Despite its increasing use, limited funding and resources pose a significant barrier for widespread adoption and standardization of simulation-based training in transplant surgery. It is our opinion that regular repetitions on any of the models described above are adequate to improve surgical skill acquisition. The best model for a training institution depends on the funding and resources available, as well as the target surgical skillset. The best model for a trainee depends on their level of training. We recommend starting on synthetic trainers and working up to more complex simulation models such as animal and cadaveric models.

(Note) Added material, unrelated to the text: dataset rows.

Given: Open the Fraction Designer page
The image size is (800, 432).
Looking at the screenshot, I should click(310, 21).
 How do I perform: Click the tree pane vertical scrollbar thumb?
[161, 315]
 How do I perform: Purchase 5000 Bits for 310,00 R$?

The next step in using simulation to improve technical skills in transplant surgery among trainees is implementing these simulation models in outcomes based or competency-based curricula [10, 47]. Ideally, these curricula must provide coaching and feedback, whether it’s in person or video-based, to allow trainees to incrementally improve their technique and avoid imbibing poor technique [48, 49].

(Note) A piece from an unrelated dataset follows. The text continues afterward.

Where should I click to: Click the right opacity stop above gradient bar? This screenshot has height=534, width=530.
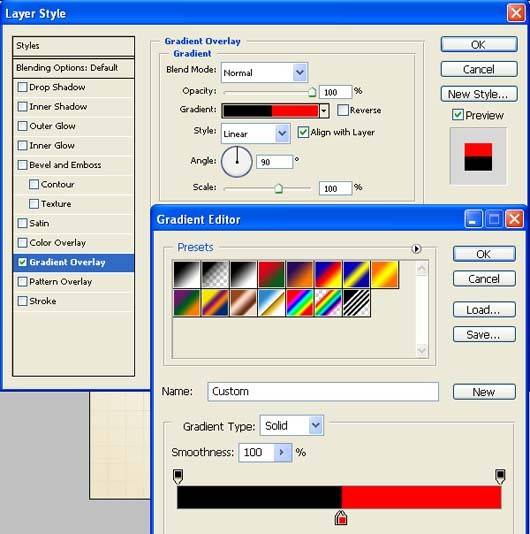tap(500, 476)
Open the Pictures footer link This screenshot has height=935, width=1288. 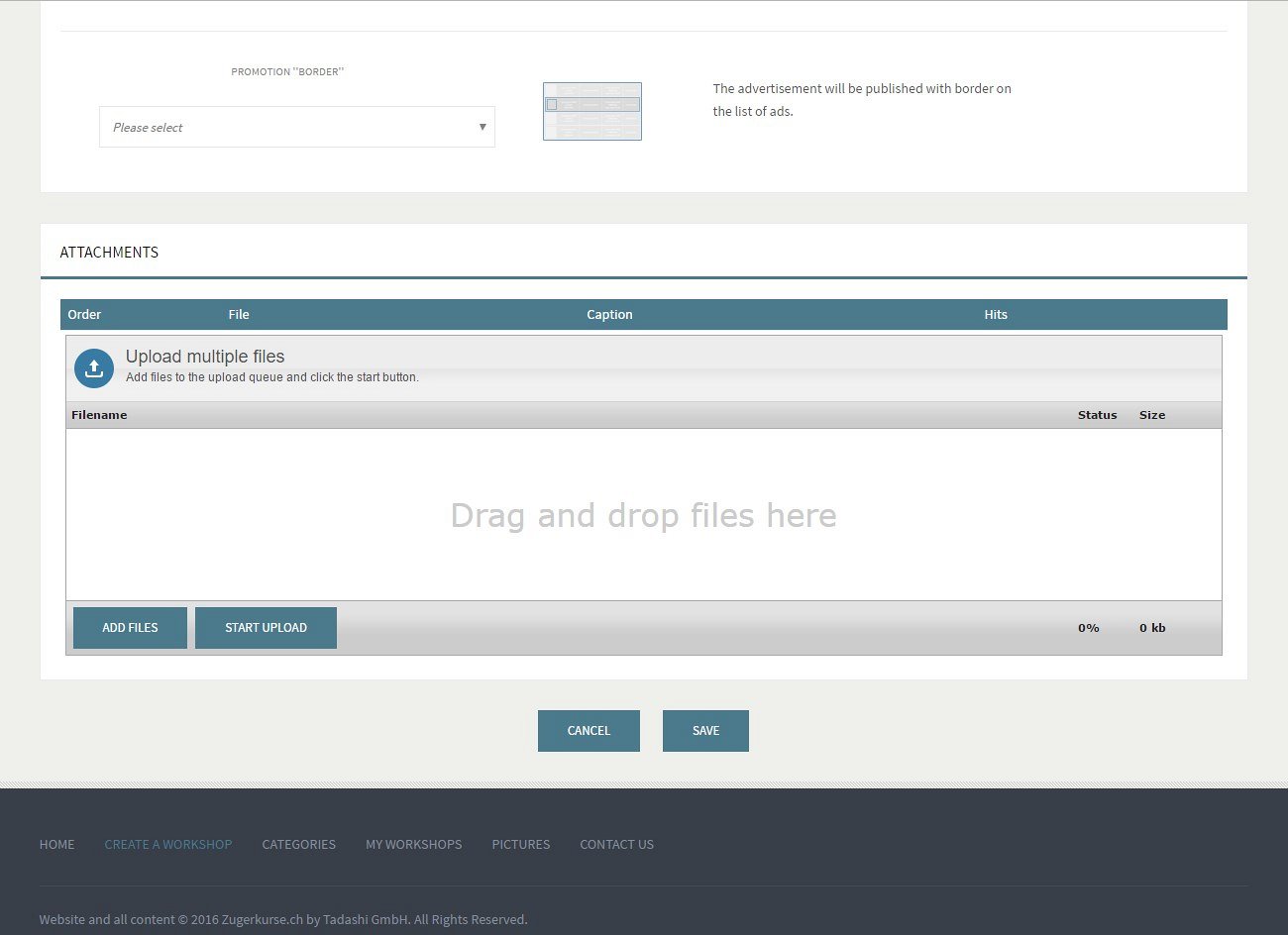(520, 845)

Future simulation models should report validity evidence using Messick’s validity framework along with curriculum implementation strategies that showcase improved skill acquisition and retention [50]. During these validation studies, authors should report the number of participants, time spent training on the model, cost of building and implementing the model, an associated curriculum, and provide detailed descriptions so their model can be replicated for use at other institutions. As noted in this review, most technical skills simulation models in transplant surgery are focused on kidney transplantation. There is a dearth of models for liver, lung, cardiac and pancreas transplant simulation, and none for small bowel transplantation. Hence, this could be a ripe area for research and development. Moreover, with increasing utilization of virtual teaching methods in surgical education, simulation models can play a key role in tele-education [33]. Finally, virtual reality simulators could also be the next frontier of technical skills simulation in transplant surgery [51,52,53].

Limitations

This review was not without limitations. While some publications showcased validity data, others just provided proofs of concept. More work needs to be done to develop structured curricula around these simulation models to maximize their use in surgical training. Furthermore, many of the isolated skills in transplant surgery, such as exposure and vessel anastomoses, are taught through other specialties such as vascular surgery; however, we did not include vascular surgery specific simulation models, since they were out of the scope of our inclusion criteria.

Conclusions

This systematic review identifies currently reported simulation models in transplant surgery that focus on technical skill acquisition. It will serve as a reference for general surgery and transplant surgery professionals interested in using simulation to enhance their technical skills.